New potions unlock, too, but it actually seems a mistake to purchase them for use. Once bought, they become available as a random drop from chests - but only the health potion gives you a permanent benefit. Strength potions are a buff that lasts only a handful of moments, and while this certainly incites the player to think more about timing than at any other point of the game, it’s also way, way less useful than healing your troops. Since you only have three slots at any time, buying strength or endurance potions is only going to dilute the availability of a much more important resource, and, given that each class has its own spread of strength/endurance/speed-boosting items to laboriously unlock, craft and then purchase, these potions also feel a little redundant.

Captain Pouch’s peculiar legend now survives as a rather excellent ale, which you can buy in September and October of each year from Potbelly Brewery, to which this image links. I have some affection for him and for his cause - not least because some of my very own ancestors were involved in a mass-trespass protesting further deleterious enclosures in the very same area of Warwickshire two centuries later. As it happens, they were successful in forcing some reparations from the landowner in question - but, across Britain, the war as a whole was being lost. As we witness the decimation of publicly-owned institutions to the benefit of powerful vested interests, the colonisation of our public spaces, the very streets and squares, by private ownership, and the muscling out of ordinary communities from the city centres to make way for billionaire investment in luxury flats, I wonder if it might not be time for the peasantry to grip its cheese-pouches and get reluctantly to its feet again. Or at least make a game about it.

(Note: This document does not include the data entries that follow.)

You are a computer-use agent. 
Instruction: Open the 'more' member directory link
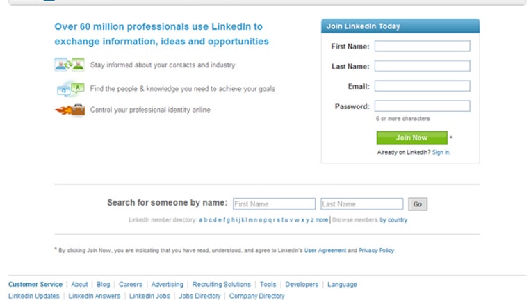[x=322, y=220]
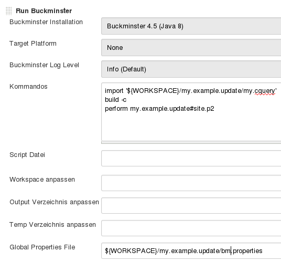Focus the Output Verzeichnis anpassen field

point(191,206)
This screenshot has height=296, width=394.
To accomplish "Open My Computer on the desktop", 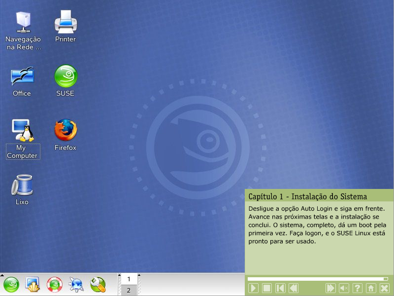I will pyautogui.click(x=22, y=131).
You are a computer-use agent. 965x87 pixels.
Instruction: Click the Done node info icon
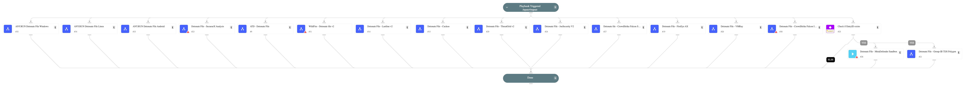(x=555, y=78)
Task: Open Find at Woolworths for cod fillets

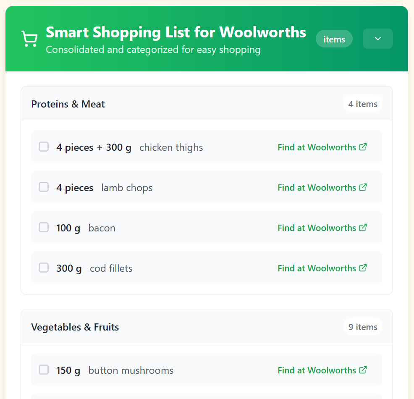Action: coord(322,268)
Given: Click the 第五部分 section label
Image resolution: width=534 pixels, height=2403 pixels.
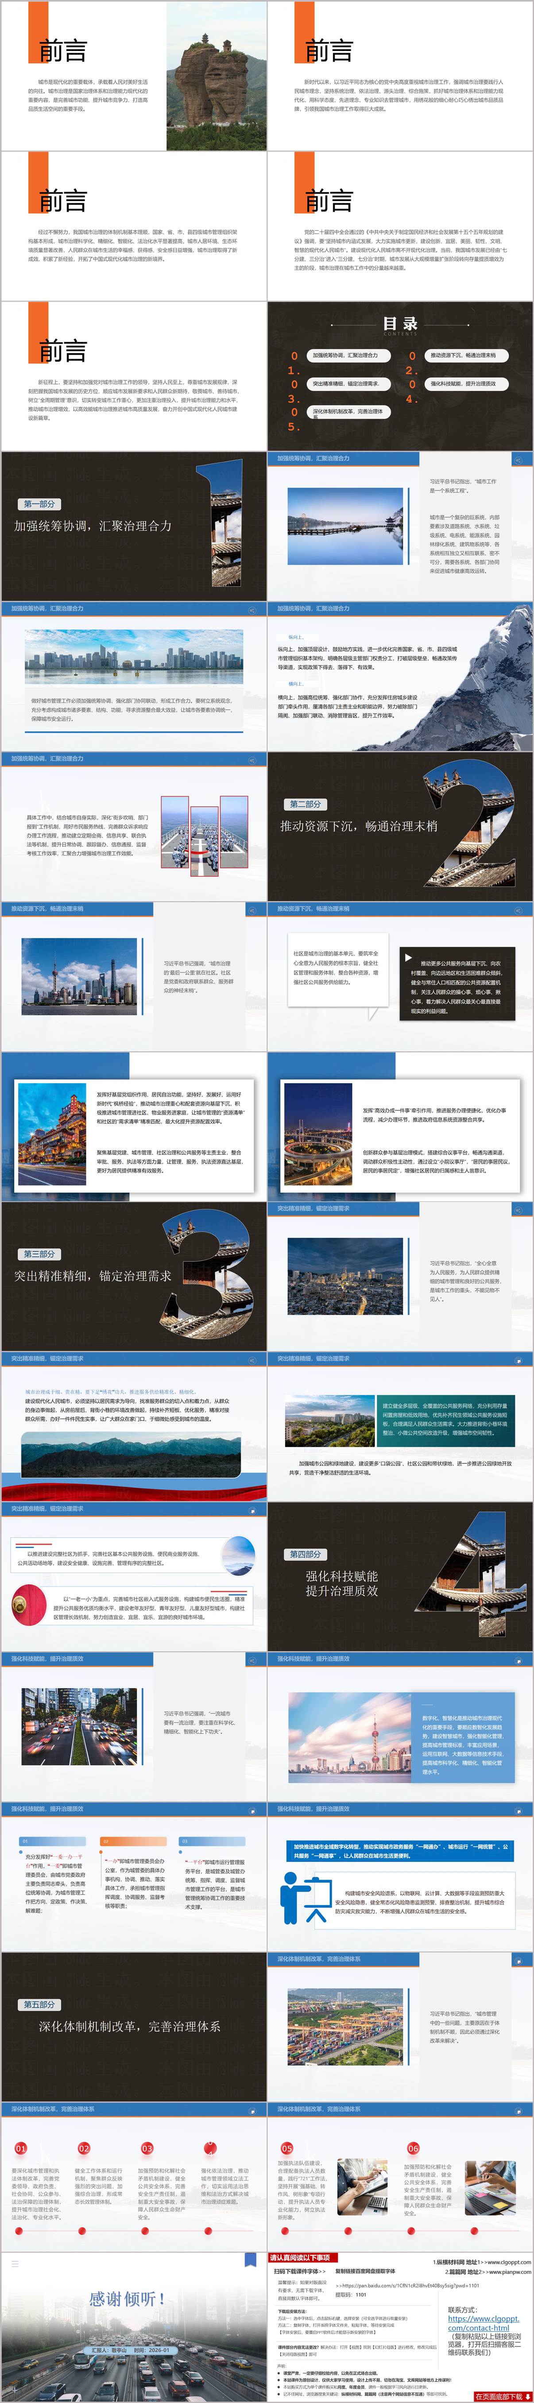Looking at the screenshot, I should point(39,2004).
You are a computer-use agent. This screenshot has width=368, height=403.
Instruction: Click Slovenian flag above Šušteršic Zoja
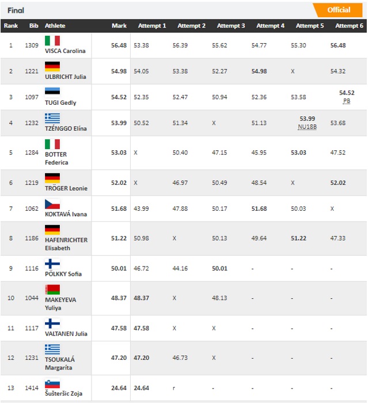tap(52, 383)
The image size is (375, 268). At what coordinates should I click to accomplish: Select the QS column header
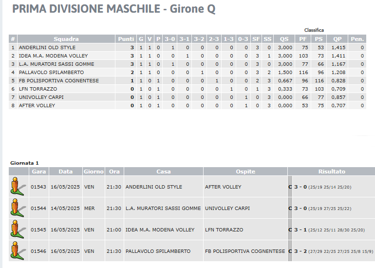[x=284, y=39]
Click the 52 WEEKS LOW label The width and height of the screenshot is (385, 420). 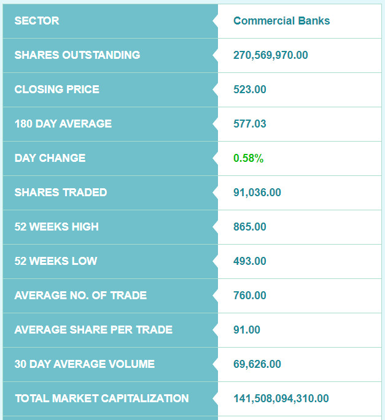pyautogui.click(x=56, y=261)
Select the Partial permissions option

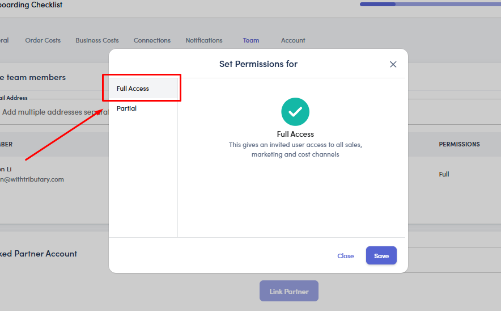pyautogui.click(x=127, y=108)
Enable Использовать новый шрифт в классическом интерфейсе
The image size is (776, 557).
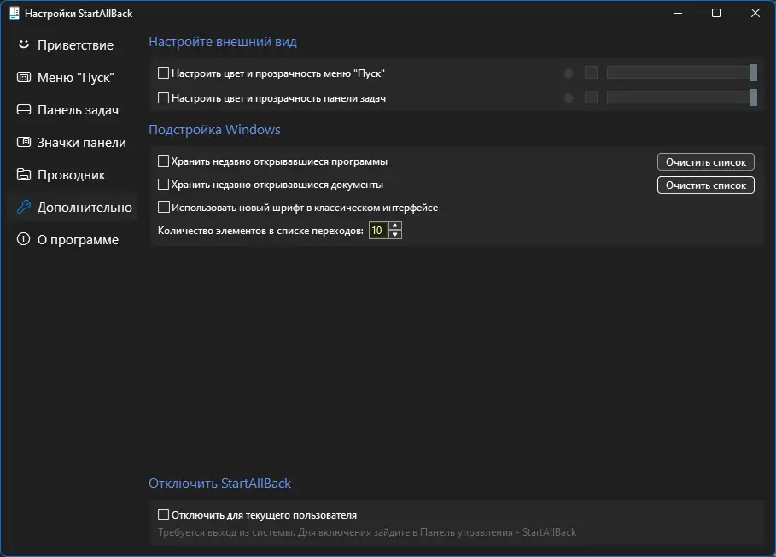click(x=164, y=207)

I’m interested to see where Super Dungeon Run goes. With the mob-movement the devs have found a core dexterity challenge which turns dungeoneering into an unusually tactile pleasure, but, for my personal taste, they will need to parlay that into a game which can sustain interest by evolving mechanically across its many grindsome hours. I don’t think mere variety is the sole solution - the unlocking of classes, kit and potions needs to change the way you think about encounters, and give you more options within them. Otherwise its just numbers going up in the background, gold for gold’s sake - and I like to flatter myself that I have more sophisticated impulses than peasants and bankers both.

Super Dungeon Run is available from Steam for £4 and it’s already some splashy fun for a brief period, with prospects to become something more enduringly interesting as it develops. I played the version with the Build ID 694326 on 22/07/2015.